Isolation and characterization of cyclotides from the leaves of Viola odorata L. using peptidomic and bioinformatic approach

Cyclotides are true gene products characterized by the presence of six conserved cysteine residues and knotted arrangement of three disulfide bonds. These macrocyclic peptides show exceptional resistance to thermal, chemical and enzymatic degradation which is defined due to their three-dimensional folding. The current study describes an efficient strategy involving reduction, enzymatic digestion and mass spectroscopy sequencing for the identification of the precursor sequences and the cyclotide domains present in the leaf tissue of Viola odorata.

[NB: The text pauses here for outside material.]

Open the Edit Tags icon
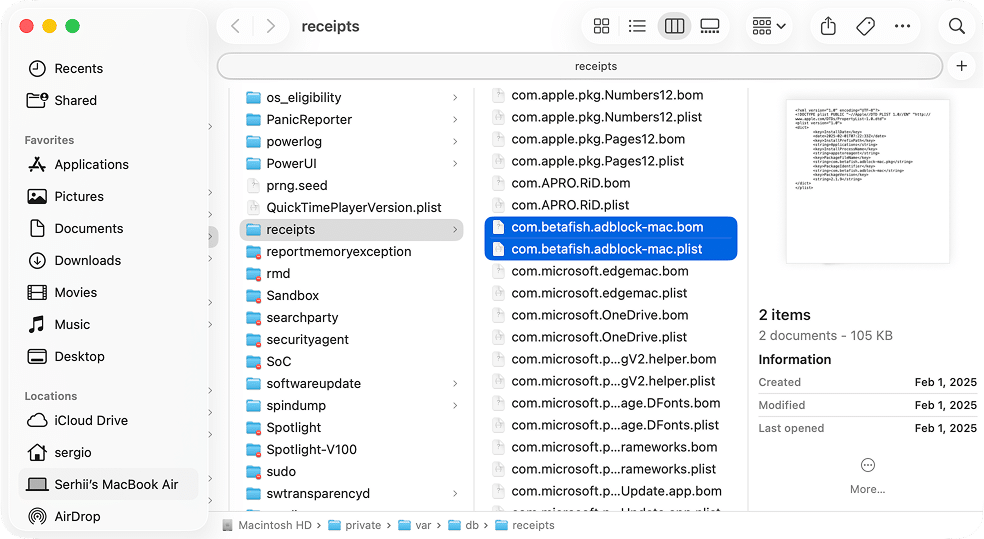click(x=866, y=26)
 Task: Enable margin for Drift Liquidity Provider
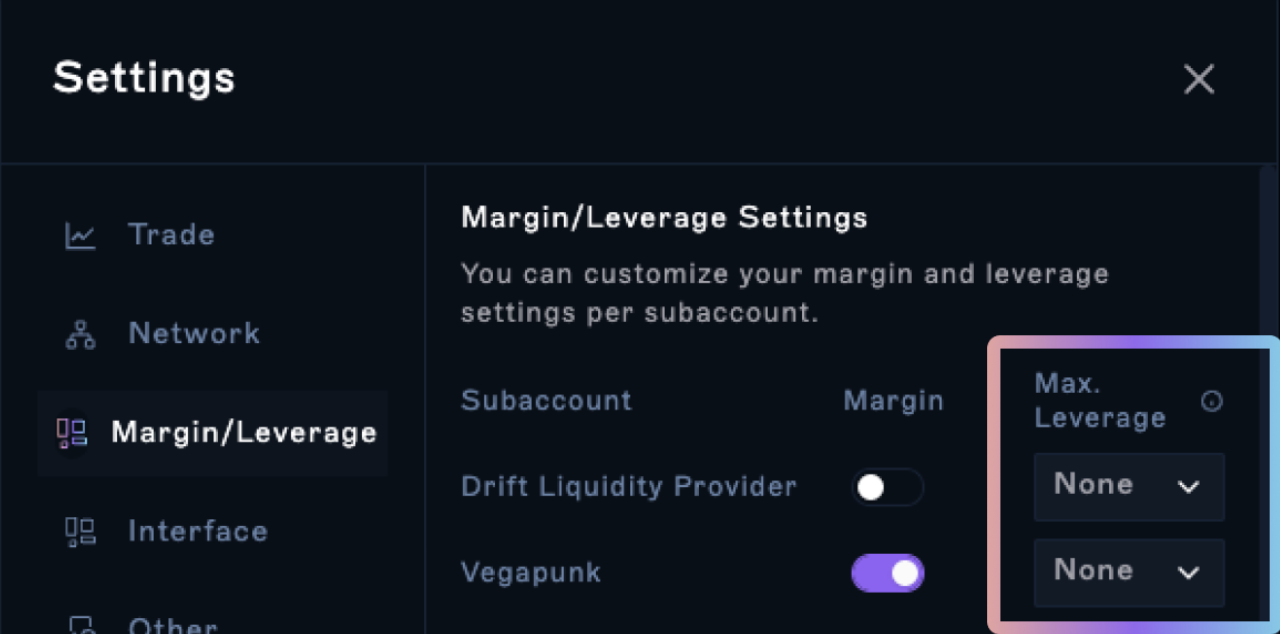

We observed 122 partial peptide sequences containing 31 cyclotide domains along with 19 unique sequences consisting of putative novel cyclotides and acyclotides. Four precursor sequences consisting of putative new and already reported domains were further characterized for cyclotide domains, their structure and subfamilies. The sequences revealed the presence of classic knotted cyclotide folds with similar six characteristic loops but different amino acid residues. Molecular modeling indicated that the secondary structures present in the cyclotides are mainly α-helix and random coils. Variation in the sequences and conservation in cysteine residues in the cyclotides was revealed by protein diversity wheel. The significant information observed in the current study expands our knowledge about the structure and type of cyclic peptides in V. odorata leaves.